*** DATA FOR THIS EXERCISE Section Begins ***
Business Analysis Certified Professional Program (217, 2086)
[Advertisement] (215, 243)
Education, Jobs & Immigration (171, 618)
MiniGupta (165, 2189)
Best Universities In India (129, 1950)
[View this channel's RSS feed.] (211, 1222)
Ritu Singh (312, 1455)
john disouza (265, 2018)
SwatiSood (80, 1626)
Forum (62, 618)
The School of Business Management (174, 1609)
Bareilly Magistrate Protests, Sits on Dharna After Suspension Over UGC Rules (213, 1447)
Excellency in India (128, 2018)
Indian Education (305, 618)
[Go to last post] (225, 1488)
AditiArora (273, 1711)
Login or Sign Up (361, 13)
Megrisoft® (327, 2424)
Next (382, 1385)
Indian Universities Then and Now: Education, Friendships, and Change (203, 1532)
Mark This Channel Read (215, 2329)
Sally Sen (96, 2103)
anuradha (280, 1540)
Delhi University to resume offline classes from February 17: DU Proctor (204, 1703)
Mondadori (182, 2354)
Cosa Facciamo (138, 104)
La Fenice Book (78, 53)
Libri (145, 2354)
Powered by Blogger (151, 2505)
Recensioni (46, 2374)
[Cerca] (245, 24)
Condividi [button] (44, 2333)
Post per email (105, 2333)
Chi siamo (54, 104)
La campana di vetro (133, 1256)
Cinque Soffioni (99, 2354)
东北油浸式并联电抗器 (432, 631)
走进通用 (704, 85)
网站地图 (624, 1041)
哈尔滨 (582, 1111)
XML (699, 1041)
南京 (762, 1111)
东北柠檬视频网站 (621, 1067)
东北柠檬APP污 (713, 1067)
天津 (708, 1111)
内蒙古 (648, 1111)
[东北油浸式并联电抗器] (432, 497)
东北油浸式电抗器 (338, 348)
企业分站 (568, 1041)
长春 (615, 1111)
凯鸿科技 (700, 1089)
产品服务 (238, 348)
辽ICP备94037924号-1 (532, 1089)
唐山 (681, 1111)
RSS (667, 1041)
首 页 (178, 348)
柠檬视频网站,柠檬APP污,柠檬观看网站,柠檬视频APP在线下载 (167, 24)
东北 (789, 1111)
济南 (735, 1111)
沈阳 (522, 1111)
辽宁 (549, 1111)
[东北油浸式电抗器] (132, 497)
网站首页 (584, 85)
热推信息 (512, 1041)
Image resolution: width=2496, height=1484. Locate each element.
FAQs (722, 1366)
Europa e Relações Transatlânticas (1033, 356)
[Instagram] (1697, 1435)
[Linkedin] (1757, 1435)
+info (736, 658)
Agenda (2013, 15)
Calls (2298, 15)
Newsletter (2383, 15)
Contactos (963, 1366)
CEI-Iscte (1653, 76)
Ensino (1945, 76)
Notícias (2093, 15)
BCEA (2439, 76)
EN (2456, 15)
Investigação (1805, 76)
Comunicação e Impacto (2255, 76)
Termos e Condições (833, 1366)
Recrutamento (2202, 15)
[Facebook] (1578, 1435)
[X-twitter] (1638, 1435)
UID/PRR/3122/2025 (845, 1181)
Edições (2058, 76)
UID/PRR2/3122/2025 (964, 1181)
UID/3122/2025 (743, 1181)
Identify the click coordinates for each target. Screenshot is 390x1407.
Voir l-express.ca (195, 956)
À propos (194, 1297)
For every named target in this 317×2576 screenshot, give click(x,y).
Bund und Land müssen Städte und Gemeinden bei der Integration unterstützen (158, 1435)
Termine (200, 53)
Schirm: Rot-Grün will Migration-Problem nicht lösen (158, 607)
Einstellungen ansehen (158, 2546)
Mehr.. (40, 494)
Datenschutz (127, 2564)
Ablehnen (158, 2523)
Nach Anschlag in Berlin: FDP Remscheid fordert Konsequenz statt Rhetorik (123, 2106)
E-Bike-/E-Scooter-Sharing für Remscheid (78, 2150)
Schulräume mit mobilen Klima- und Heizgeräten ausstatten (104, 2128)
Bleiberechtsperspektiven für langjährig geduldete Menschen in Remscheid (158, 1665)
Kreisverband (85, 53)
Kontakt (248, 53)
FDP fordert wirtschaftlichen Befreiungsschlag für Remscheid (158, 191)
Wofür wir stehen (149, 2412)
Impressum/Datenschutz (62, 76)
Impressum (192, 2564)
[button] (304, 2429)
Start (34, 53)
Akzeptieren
*** DATA FOR THIS EXERCISE Section Ends ***
--- INSTRUCTIONS FOR THE TASK ---
When a line of the entries contains the word "Indian", it counts toward the total; reply with that total alone.

--- SOLUTION TO THE PROBLEM ---
2